STT: What is Words-To-Numbers feature and how to use it
Speech Engine 3.30 and later includes new STT feature for native numbers and dates in n-best output.
This article explains details of the feature and gives some tips for fine-tuning the results.
NOTE: The feature is currently implemented for Czech and Slovak language only!
If you would like to help adding support for other languages (available in 5th or newer generation), please contact your Phonexia sales representative.
What is the words-to-numbers feature
Words-to-numbers feature allows to convert raw transcription of numbers, dates (or similar patterns like credit card numbers) to their native form:
two thousand twenty one | ⇒ | 2021 |
fifteen hundred eighty six point zero three | ⇒ | 1586.03 |
sixty four million seven hundred thousand ninety | ⇒ | 64700090 |
This should help to simplify processing of the transcribed texts by text analytic layers or NLP (Natural Language Processing) engines, e.g. in voicebot applications.
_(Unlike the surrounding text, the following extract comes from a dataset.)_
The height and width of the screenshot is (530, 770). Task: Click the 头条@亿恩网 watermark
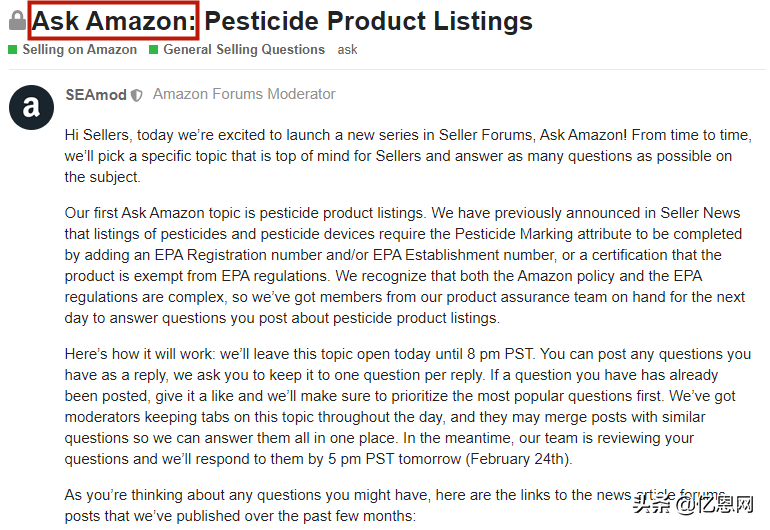click(693, 504)
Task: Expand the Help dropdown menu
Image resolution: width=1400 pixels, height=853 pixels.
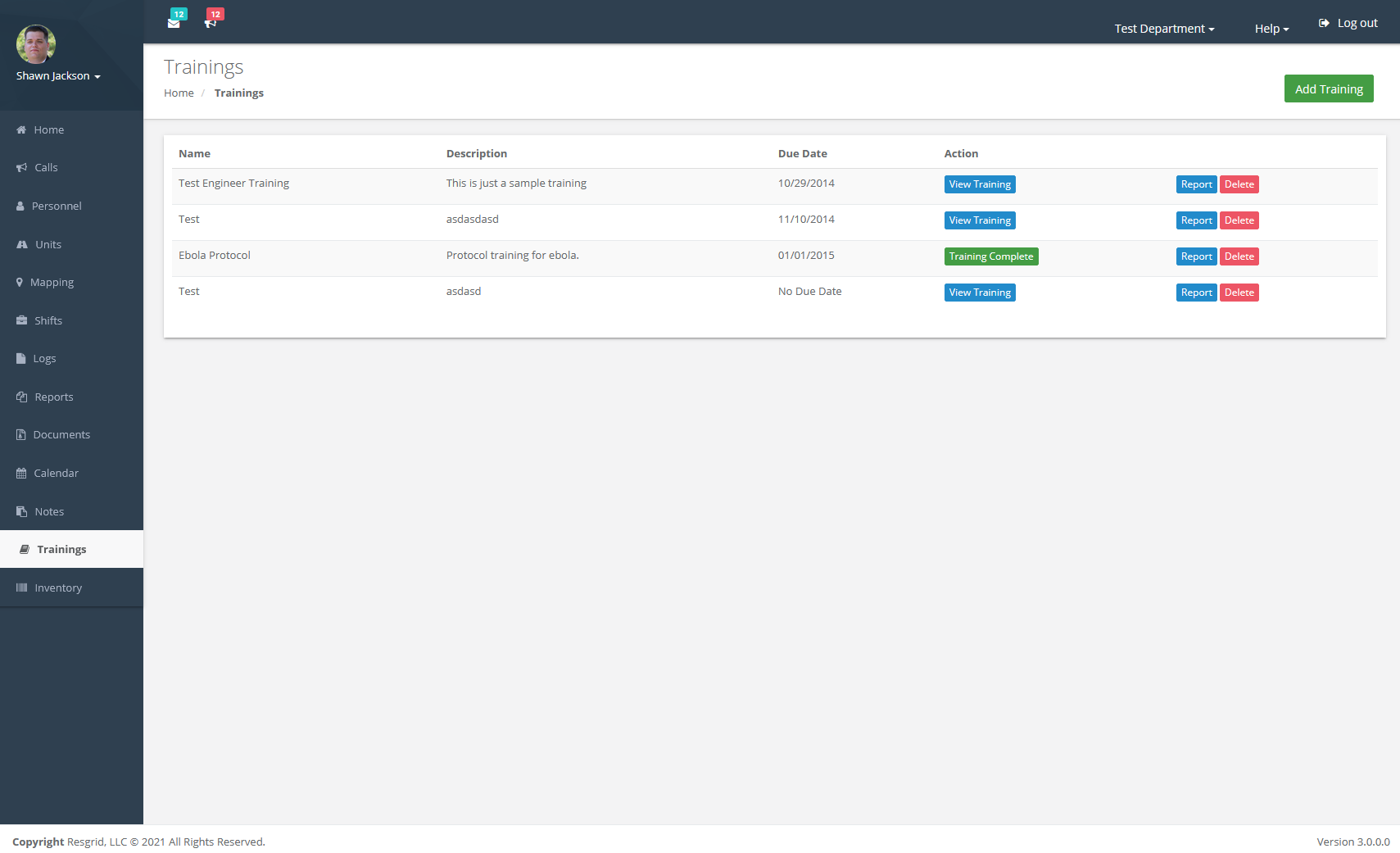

Where is the converted output available?
The words to numbers conversion is available only in n-best output (i.e. where the entire sentence variants are provided), for both file- and stream transcription.
The reason for not having it available in the word-level outputs (One-best, Confusion Network) is that it would create difficulties in stream transcription – as new words keep coming, they may potentially change the previous output:
two… | 2 |
two thousand… | |
two thousand twenty… | |
two thousand twenty one |
And that would require to retroactively change text which was already outputted earlier, which is impossible. Alternatively, the output would have to be somehow delayed… which is undesirable in realtime stream processing, of course.
So, the best compromise is to keep the word-level outputs untouched and do the conversion only on the segment/sentence level.
How does it work? Can it be extended or tuned?
The words to numbers conversion is based on set of grammar rules, describing how the conversion should work.
Conversion rules are stored in numeric.pegjs
file, located in grm
subdirectory inside the STT model directory. For example, in the Czech 6th generation STT it’s located in {SPE_directory}/bsapi/stt/data/models_cs_cz_6/grm
.
You can edit the numeric.pegjs
file to tune or extend the conversion functionality.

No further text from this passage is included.